Ahh we’re back! I’m sure by now you are all well on your ways to becoming the next Stephen Kings and J. K. Rowlings, but in case you could still use a little nudge, welcome to part two! Jumping right in…
#5 Make time to read in your genre.
Last week we talked about things that will help you hone your craft and write more often. But the life of a Creative Writer is also filled with reading. If you are studying in college, most of the required books will be classics.
There are two types of classics: the type you read for class, and the type you read to show off and sound smart. Yes I’m talking to you, person who claims to enjoy reading To the Lighthouse. Now sure, I love a Keatsian sonnet as much as the next fellow, but I’ve got to be honest; Faulkner, Joyce, Eliot, and Austen put me to sleep faster than a high-councilman’s Sunday sermon. Unfortunately, you probably need to get used to reading this stuff if you want to be an English major. Don’t get me wrong, it’s important to be educated, and reading the classics can help your writing, but don’t forget to read what’s hot in your genre as well. Do yourself a favor and pick up the latest bestseller every once in a while. It will keep you up to date, and give you something to read that you can actually enjoy before SparkNotes-ing it.
#6 Don’t get discouraged.
Perhaps you’ve been reading Middlemarch or Ulysses and think to yourself: “Wow, how can I ever write something like that?!” (In my opinion, why would you ever want to write something like that? Please, do us all a favor). Regardless, I understand the weight and pressure of literature. We have been taught early on that there is a distinction between the cannon and the common. Who are we to even try to compete? Well frankly, yeah you’re right. Our first books will probably be worth less than the worthless paper they are printed on, but never underestimate the power of practice! All of these famous authors from Whitman to Rowling and Shakespeare to Shelley had to start somewhere. And so do we. Don’t view crumpled balls of paper as failures, but as foundational practices of budding creativity.

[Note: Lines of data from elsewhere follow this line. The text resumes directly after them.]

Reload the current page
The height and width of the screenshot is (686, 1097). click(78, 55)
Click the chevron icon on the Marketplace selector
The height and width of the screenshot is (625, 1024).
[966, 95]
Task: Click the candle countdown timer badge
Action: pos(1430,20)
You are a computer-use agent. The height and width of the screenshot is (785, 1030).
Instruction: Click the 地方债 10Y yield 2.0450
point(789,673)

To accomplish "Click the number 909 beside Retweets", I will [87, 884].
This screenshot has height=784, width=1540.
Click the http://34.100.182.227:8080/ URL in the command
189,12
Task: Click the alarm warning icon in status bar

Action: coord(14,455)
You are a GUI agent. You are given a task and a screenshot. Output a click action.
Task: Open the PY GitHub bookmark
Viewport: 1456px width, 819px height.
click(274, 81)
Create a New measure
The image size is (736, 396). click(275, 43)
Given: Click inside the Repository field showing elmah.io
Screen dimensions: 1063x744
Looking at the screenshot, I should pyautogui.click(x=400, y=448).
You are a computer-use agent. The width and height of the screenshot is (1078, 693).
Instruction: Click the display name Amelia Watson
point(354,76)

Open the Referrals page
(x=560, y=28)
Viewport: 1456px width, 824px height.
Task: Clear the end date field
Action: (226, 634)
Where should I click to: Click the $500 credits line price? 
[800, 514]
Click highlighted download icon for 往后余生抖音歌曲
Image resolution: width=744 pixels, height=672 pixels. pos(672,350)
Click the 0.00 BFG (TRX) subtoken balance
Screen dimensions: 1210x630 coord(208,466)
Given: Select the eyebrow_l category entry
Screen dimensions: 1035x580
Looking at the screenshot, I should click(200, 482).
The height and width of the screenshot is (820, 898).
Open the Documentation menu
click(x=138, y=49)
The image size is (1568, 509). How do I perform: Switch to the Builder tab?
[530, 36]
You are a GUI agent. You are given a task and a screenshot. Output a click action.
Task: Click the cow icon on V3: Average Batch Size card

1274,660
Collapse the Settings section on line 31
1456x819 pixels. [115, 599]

#7 Do things that will help you get a job.
Recently Forbes listed Creative Writing as one of the top 17 most unemployed majors. Don’t panic, don’t panic… and get used to eating Top-Ramen. Anyway, that is why it’s critical to start networking now. Try to apply for an internship that has a media or editing position open, ideally at a publishing company or such. You could also try to get a part time job with a news group or online magazines. Even though some of these you might have to work without pay, just remember a little proactivity and networking now can mean the difference between having a job or not when you graduate. Also, don’t end your ambitions with the local opportunities, there are also study-abroads and internships overseas that you could apply for. The Wordsworth Trust is one example.
#8 Remember, you have an amazing major.
As Percy Bysshe Shelley once penned: “poets are the unacknowledged legislators of the world.” How cool is that. From film to fantasy and science fiction, writing and writers aren’t going anywhere. Sure it might be more difficult now than ever, but there are also more opportunities than ever. When you start to lose sight of that vision, pick up one of your favorite books and imagine what would happen if that author had given up before he finished. Yes, the road we are called to walk is filled with unseen abysses, dead ends, and drop-offs, but as Thomas Paine wrote: “the harder the conflict, the more glorious the triumph.” Keep writing friends and the world will eventually sing with the words you wrote.